Mission

The Classroom and the Future of the Historical Record: Humanities Education in a Changing Climate for Knowledge Production

The conditions under which history is documented are rapidly changing, affected by climatic shifts in how knowledge is produced and accessed. New modes of digital communication are creating new ways of capturing, preserving and sharing cultural artifacts, and of using them as evidence of history. Once the preserve of memory institutions, publishing the past now plays out across a huge variety of new media spaces and forms. Higher education, gripped by austerity, often welcomes this digitization of the historical record as a solution to the question of how to make the past “accessible” in tightening financial constraints. Yet while the technologies that deliver digital facsimiles to ever broadening publics have developed rapidly, education in how the public can participate in the making and critique of this new historical record has advanced more slowly. Social media platforms encourage the circulation of personal information, but this material is for the most part presented without provenance or context. Privatized and commodified, these documents and photographs become part of the business model of new media companies, without creating a better or more trustworthy record of the past. Lost in this process are the concepts, methods, and techniques necessary to advance the public production of the past as a common good.
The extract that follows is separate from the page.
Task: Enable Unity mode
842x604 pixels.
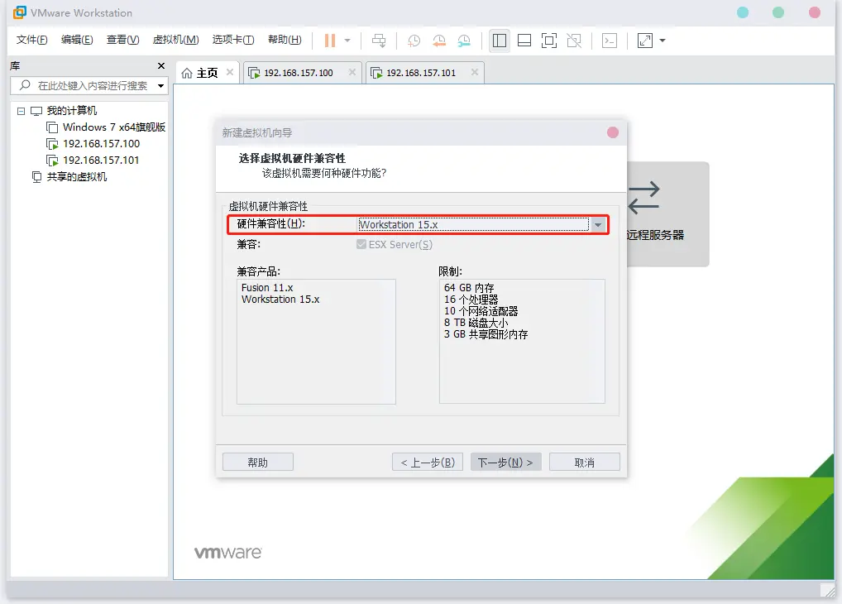Action: [574, 40]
Our project seeks to analyze and explore how higher education can respond to the climatic shifts in the production of history’s record. We seek to develop classroom-based practices for digital documentary and data literacy work that can help position higher education as a partner in the creation of the future of the historical record. By exposing our students to the ethical as well as technical choices made when documenting the past, we will prepare them to be better producers and critics of historical sources in the future. Our Collaboratory will harness existing initiatives at the University of Illinois at Urbana- Champaign, Michigan State University, and the University of Nebraska-Lincoln to create new pedagogical models that integrate documentary work into humanities education.